* BEGIN PASSAGE GIVEN *

But despite all of that, the Obama organization has been resolute in running the same type of campaign — a ground-up approach that begins with a mobilized group of volunteers and not an overabundance of spending on television, radio and newspaper advertisements. The grassroots campaign this year, the Obama camp says, is far bigger than the one in 2008.
"We have always believed that in a close election, our grassroots infrastructure will ultimately make the difference in November," says Matt Mittenthal, spokesman for Obama's Western Pennsylvania effort. "In the week before the first presidential debate alone, our volunteers registered more than 130,000 voters and contacted millions of voters in the battleground states, reflecting the incredible enthusiasm for President Obama among his supporters."
Mittenthal says the campaign has opened 44 offices in the state so far, with more possible. The campaign has received more than 10 million grassroots donations in 2012, and 98 percent of those, Mittenthal says, were $250 or less (the average donation was $53). Also, nearly 600,000 Americans have donated to a political campaign for the first time. That's up from about 370,000 first-time donations at this time in 2008.
Campaign officials say such numbers show that Obama's support base from 2008 has returned. And if it that infrastructure worked once, it can work again. In an email to supporters last week, campaign manager Jim Messina wrote: "Day in and day out, what gives the President confidence and inspiration is knowing that you have his back."
"We've got his back," reads the text of the black-and-white poster of President Obama, that features a photo of the president shot from behind with a hand on his shoulder. The picture sits prominently over the left shoulder of volunteer team leader Matt Phillips as he instructs a group of volunteers — most from labor union SEIU — about how to conduct the door-to-door canvass they're about to embark on. Currently he's instructing volunteers on how to handle an encounter with a voter who turns out to be a supporter of Republican Mitt Romney.
"You're not going to win that fight," Phillips tells the volunteers. "You can hit five more houses in the time it takes you to have one long, drawn-out discussion with a person whose mind you're not going to change anyway.
"But if someone tells you they're not sure who they're going to vote for, then ask what issues they're bothered by and then tell them why you support the president. Tell them why you're outside today in the cold and the rain."
The goal of the canvass has been multi-faceted, Mittenthal says. The point is to firm up the base of voters already identified as Obama supporters; to convert those who may be on the fence; to recruit more volunteers; and to make sure that any potential voter is registered.
On this day, there were just three days left to register voters for the November election. In 2008, the campaign excelled in getting voters registered and new voters came out for Obama then they did in any previous election. There have been reports that Democratic voter registration has been down across the country, but Pennsylvania, while down, is still running fairly even to 2008 numbers.

* END PASSAGE GIVEN *

GIVEN REQUEST 1 –
In the article on the Obama campaign's grassroots effort:
(a) How many offices has the campaign opened in the state so far?
(b) What labor union are most of the volunteers Matt Phillips instructs from?
(c) How many days were left to register voters for the November election on the canvass day described?
GIVEN REQUEST 2 – Could you pick up the article on the Obama campaign's grassroots effort right after its final sentence and keep writing?
Nothing in the listing is needed to complete these tasks.

* BEGIN SUPPLIED MATERIAL *

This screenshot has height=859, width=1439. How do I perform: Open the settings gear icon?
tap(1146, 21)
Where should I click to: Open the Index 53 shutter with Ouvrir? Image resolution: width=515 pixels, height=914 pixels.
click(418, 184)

* END SUPPLIED MATERIAL *

EXERCISE RESULT 1 –
(a) 44
(b) SEIU
(c) Three

EXERCISE RESULT 2 –
In 2008, there were nearly 4.5 million Democrats registered across the state. According to state registration records as of Oct. 1, there are 4.2 million registered Democrats — before the Obama campaign's final push of the past 10 days. More than 300,300 new voters have signed up as Democrats, compared to 260,700 new Republicans voters.
In August, the Washington Post reported that Obama's campaign workers on the ground led Romney's by a 3-to-1 margin. Obama has funneled nearly $50 million, the Post reports, to state committees to hire staff and open campaign offices in swing states, compared to $8 million by the Romney campaign.
But the Republicans are at least trying not to seem fazed. Rick Wiley, political director of the Republican National Committee, told the Post: "The Obama campaign is quick to tout how many people they have on payroll, but they don't seem to be doing anything."
And RNC chairman Reince Priebus told Capitol Hill publication Roll Call: "I find all of their ground-game talk to be garbage. They've got a decent ground game but they over-hype it so much."
But Mittenthal says the proof is in both the fundraising numbers and the sheer volume of events held by the Obama camp in Pennsylvania, a state that lost its swing designation by political pundits in recent months. Over the weekend, there were 500 events posted on the campaign's website, all happening within a 40-mile radius of the city. Mittenthal also pointed out that the Romney campaign website "appears to have no events scheduled for the Pittsburgh area."
- Charlotte Foster, of Penn Hills, works the phone bank at an Obama campaign office in East Liberty
Phillips, who was in his early 20s when he volunteered for Obama in 2008, says there's has been change in the Obama grassroots effort. He says things "are much more organized this time around, much more efficient."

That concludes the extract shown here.